Below are the records. List every line holding the word "September".

__________

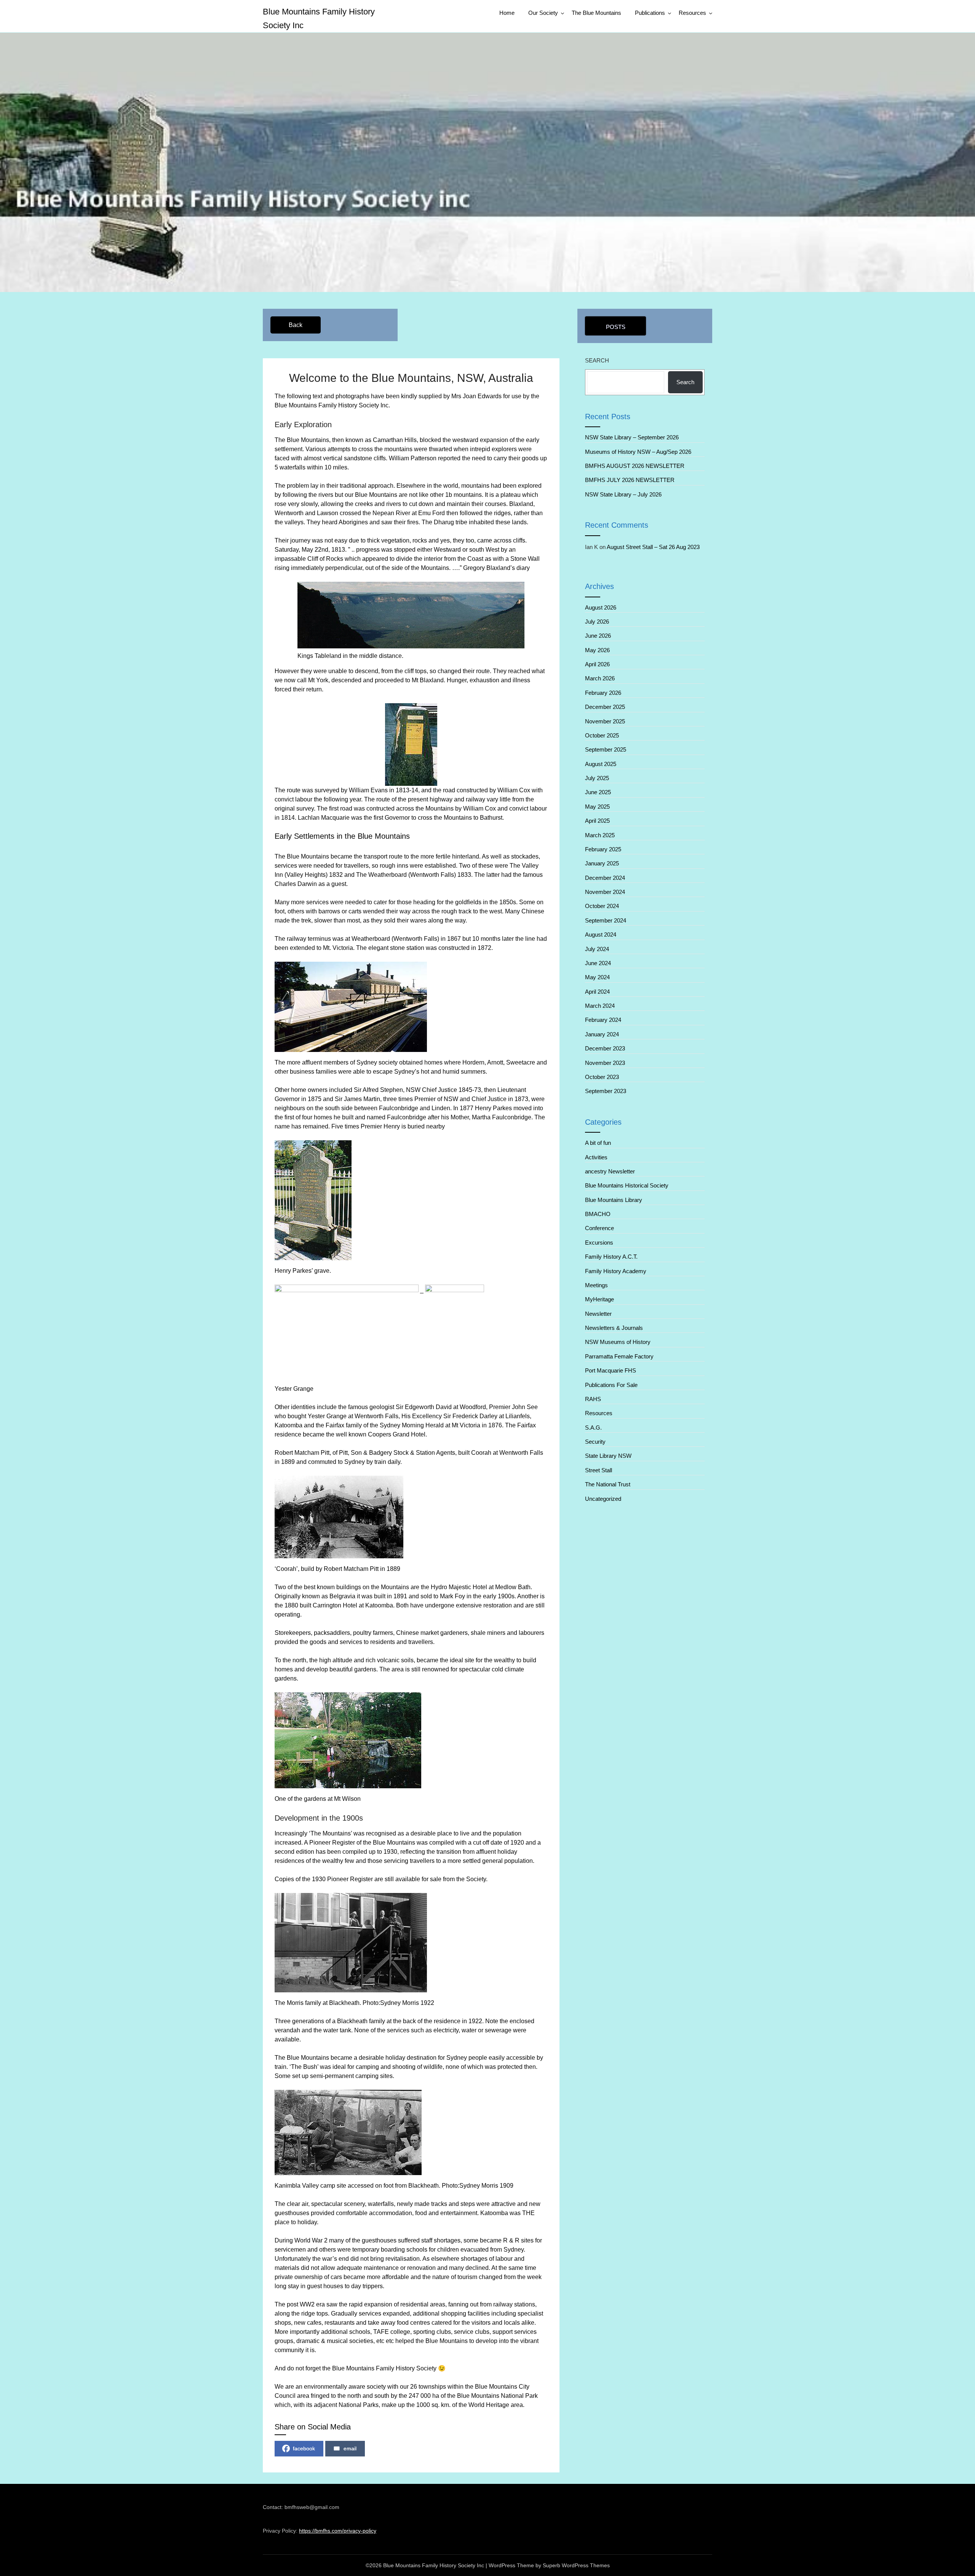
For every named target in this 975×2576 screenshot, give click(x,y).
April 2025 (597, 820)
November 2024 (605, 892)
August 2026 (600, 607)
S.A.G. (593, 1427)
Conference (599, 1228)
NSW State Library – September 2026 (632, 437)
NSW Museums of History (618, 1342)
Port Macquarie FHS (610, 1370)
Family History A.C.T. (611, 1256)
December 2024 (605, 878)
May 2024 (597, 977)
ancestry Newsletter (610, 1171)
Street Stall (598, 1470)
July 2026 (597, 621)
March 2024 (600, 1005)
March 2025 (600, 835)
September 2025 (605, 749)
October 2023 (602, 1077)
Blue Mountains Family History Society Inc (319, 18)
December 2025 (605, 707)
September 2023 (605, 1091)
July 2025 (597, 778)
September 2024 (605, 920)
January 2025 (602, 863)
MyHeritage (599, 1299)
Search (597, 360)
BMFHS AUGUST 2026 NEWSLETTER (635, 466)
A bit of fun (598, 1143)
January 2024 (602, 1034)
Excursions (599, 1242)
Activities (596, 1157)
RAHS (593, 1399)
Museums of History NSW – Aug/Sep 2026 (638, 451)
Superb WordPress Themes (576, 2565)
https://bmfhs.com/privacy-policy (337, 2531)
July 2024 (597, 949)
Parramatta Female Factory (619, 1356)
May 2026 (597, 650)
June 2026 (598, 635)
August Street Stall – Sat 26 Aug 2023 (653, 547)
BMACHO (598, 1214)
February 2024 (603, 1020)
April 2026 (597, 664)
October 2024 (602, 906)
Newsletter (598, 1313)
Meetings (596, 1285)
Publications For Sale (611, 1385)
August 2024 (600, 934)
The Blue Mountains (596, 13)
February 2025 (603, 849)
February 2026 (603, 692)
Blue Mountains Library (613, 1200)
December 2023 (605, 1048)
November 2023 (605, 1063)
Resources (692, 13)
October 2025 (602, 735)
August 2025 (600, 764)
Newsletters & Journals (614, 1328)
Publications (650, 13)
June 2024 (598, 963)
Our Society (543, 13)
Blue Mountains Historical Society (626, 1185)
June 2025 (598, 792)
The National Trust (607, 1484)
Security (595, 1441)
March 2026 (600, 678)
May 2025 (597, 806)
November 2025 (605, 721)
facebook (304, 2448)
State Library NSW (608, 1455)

__________

• **Task answer**:
NSW State Library – September 2026 (632, 437)
September 2025 (605, 749)
September 2023 (605, 1091)
September 2024 (605, 920)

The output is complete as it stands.